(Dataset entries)
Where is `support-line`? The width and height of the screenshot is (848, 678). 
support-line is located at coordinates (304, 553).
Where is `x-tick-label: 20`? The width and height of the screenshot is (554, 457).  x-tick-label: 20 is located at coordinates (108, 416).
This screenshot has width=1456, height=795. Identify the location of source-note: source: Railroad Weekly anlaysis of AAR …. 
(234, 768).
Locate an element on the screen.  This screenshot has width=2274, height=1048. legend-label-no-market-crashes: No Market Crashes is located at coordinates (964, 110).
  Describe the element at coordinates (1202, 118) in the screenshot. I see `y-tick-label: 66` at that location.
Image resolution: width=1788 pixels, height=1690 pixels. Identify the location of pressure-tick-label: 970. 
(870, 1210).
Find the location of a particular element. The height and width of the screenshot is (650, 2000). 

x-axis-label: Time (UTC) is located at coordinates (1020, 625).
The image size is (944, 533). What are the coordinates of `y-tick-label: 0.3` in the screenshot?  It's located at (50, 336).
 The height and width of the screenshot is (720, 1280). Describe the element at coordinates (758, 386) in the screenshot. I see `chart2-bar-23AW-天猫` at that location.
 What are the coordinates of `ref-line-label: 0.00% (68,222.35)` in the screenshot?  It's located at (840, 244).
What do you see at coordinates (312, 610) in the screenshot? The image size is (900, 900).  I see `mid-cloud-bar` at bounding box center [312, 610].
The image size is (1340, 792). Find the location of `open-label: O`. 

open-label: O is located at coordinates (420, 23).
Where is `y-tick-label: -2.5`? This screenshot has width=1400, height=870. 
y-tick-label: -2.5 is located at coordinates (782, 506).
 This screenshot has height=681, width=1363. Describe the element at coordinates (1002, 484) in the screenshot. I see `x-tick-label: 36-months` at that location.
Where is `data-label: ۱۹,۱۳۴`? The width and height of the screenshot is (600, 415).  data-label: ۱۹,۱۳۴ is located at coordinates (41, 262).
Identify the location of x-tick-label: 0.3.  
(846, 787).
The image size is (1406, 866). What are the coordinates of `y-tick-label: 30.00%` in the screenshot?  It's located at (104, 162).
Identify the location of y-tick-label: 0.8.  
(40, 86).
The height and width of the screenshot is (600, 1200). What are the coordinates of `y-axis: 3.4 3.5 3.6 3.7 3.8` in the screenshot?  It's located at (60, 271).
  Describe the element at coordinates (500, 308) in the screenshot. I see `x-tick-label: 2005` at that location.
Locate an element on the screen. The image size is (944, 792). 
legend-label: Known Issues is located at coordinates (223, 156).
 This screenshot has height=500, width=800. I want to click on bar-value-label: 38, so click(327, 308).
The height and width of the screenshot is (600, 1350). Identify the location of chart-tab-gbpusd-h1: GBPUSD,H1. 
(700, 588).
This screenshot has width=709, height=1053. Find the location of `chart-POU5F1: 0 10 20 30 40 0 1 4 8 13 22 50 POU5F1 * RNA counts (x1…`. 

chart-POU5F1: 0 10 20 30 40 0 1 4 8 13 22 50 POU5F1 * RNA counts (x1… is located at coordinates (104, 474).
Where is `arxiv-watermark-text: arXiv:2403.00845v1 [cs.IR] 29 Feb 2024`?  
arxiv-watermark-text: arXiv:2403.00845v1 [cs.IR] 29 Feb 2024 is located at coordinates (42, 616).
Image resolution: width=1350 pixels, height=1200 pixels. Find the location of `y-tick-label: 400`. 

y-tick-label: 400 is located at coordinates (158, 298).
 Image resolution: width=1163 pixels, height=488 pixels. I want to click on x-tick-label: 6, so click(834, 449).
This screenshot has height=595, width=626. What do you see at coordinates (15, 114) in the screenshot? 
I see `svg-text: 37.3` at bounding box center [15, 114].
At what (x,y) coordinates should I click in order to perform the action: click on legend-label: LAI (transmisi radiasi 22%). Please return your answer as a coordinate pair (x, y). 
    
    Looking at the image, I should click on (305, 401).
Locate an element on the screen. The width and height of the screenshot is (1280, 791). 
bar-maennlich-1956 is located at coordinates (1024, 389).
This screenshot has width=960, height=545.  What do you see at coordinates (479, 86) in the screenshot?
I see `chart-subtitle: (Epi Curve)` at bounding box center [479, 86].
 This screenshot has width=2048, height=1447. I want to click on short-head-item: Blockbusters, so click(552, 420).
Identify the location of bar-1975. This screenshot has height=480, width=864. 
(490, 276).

● **What to do**
Rewrite every line of the data above as a numbered list, skipping any blank lines.

● **Output of the task**
1. Where is `support-line`? The width and height of the screenshot is (848, 678). 
2. support-line is located at coordinates (304, 553).
3. Where is `x-tick-label: 20`? The width and height of the screenshot is (554, 457).  x-tick-label: 20 is located at coordinates (108, 416).
4. This screenshot has width=1456, height=795. Identify the location of source-note: source: Railroad Weekly anlaysis of AAR …. 
5. (234, 768).
6. Locate an element on the screen.  This screenshot has width=2274, height=1048. legend-label-no-market-crashes: No Market Crashes is located at coordinates (964, 110).
7.   Describe the element at coordinates (1202, 118) in the screenshot. I see `y-tick-label: 66` at that location.
8. Image resolution: width=1788 pixels, height=1690 pixels. Identify the location of pressure-tick-label: 970. 
9. (870, 1210).
10. Find the location of a particular element. The height and width of the screenshot is (650, 2000). 
11. x-axis-label: Time (UTC) is located at coordinates (1020, 625).
12. The image size is (944, 533). What are the coordinates of `y-tick-label: 0.3` in the screenshot?  It's located at (50, 336).
13.  The height and width of the screenshot is (720, 1280). Describe the element at coordinates (758, 386) in the screenshot. I see `chart2-bar-23AW-天猫` at that location.
14.  What are the coordinates of `ref-line-label: 0.00% (68,222.35)` in the screenshot?  It's located at (840, 244).
15. What do you see at coordinates (312, 610) in the screenshot? The image size is (900, 900).  I see `mid-cloud-bar` at bounding box center [312, 610].
16. The image size is (1340, 792). Find the location of `open-label: O`. 
17. open-label: O is located at coordinates (420, 23).
18. Where is `y-tick-label: -2.5`? This screenshot has width=1400, height=870. 
19. y-tick-label: -2.5 is located at coordinates (782, 506).
20.  This screenshot has height=681, width=1363. Describe the element at coordinates (1002, 484) in the screenshot. I see `x-tick-label: 36-months` at that location.
21. Where is `data-label: ۱۹,۱۳۴`? The width and height of the screenshot is (600, 415).  data-label: ۱۹,۱۳۴ is located at coordinates (41, 262).
22. Identify the location of x-tick-label: 0.3.  
23. (846, 787).
24. The image size is (1406, 866). What are the coordinates of `y-tick-label: 30.00%` in the screenshot?  It's located at (104, 162).
25. Identify the location of y-tick-label: 0.8.  
26. (40, 86).
27. The height and width of the screenshot is (600, 1200). What are the coordinates of `y-axis: 3.4 3.5 3.6 3.7 3.8` in the screenshot?  It's located at (60, 271).
28.   Describe the element at coordinates (500, 308) in the screenshot. I see `x-tick-label: 2005` at that location.
29. Locate an element on the screen. The image size is (944, 792). 
30. legend-label: Known Issues is located at coordinates (223, 156).
31.  This screenshot has height=500, width=800. I want to click on bar-value-label: 38, so click(327, 308).
32. The height and width of the screenshot is (600, 1350). Identify the location of chart-tab-gbpusd-h1: GBPUSD,H1. 
33. (700, 588).
34. This screenshot has width=709, height=1053. Find the location of `chart-POU5F1: 0 10 20 30 40 0 1 4 8 13 22 50 POU5F1 * RNA counts (x1…`. 
35. chart-POU5F1: 0 10 20 30 40 0 1 4 8 13 22 50 POU5F1 * RNA counts (x1… is located at coordinates (104, 474).
36. Where is `arxiv-watermark-text: arXiv:2403.00845v1 [cs.IR] 29 Feb 2024`?  
37. arxiv-watermark-text: arXiv:2403.00845v1 [cs.IR] 29 Feb 2024 is located at coordinates (42, 616).
38. Image resolution: width=1350 pixels, height=1200 pixels. Find the location of `y-tick-label: 400`. 
39. y-tick-label: 400 is located at coordinates (158, 298).
40.  Image resolution: width=1163 pixels, height=488 pixels. I want to click on x-tick-label: 6, so click(834, 449).
41. This screenshot has height=595, width=626. What do you see at coordinates (15, 114) in the screenshot? 
42. I see `svg-text: 37.3` at bounding box center [15, 114].
43. At what (x,y) coordinates should I click in order to perform the action: click on legend-label: LAI (transmisi radiasi 22%). Please return your answer as a coordinate pair (x, y). 
44.     Looking at the image, I should click on (305, 401).
45. Locate an element on the screen. The width and height of the screenshot is (1280, 791). 
46. bar-maennlich-1956 is located at coordinates (1024, 389).
47. This screenshot has width=960, height=545.  What do you see at coordinates (479, 86) in the screenshot?
48. I see `chart-subtitle: (Epi Curve)` at bounding box center [479, 86].
49.  This screenshot has width=2048, height=1447. I want to click on short-head-item: Blockbusters, so click(552, 420).
50. Identify the location of bar-1975. This screenshot has height=480, width=864. 
51. (490, 276).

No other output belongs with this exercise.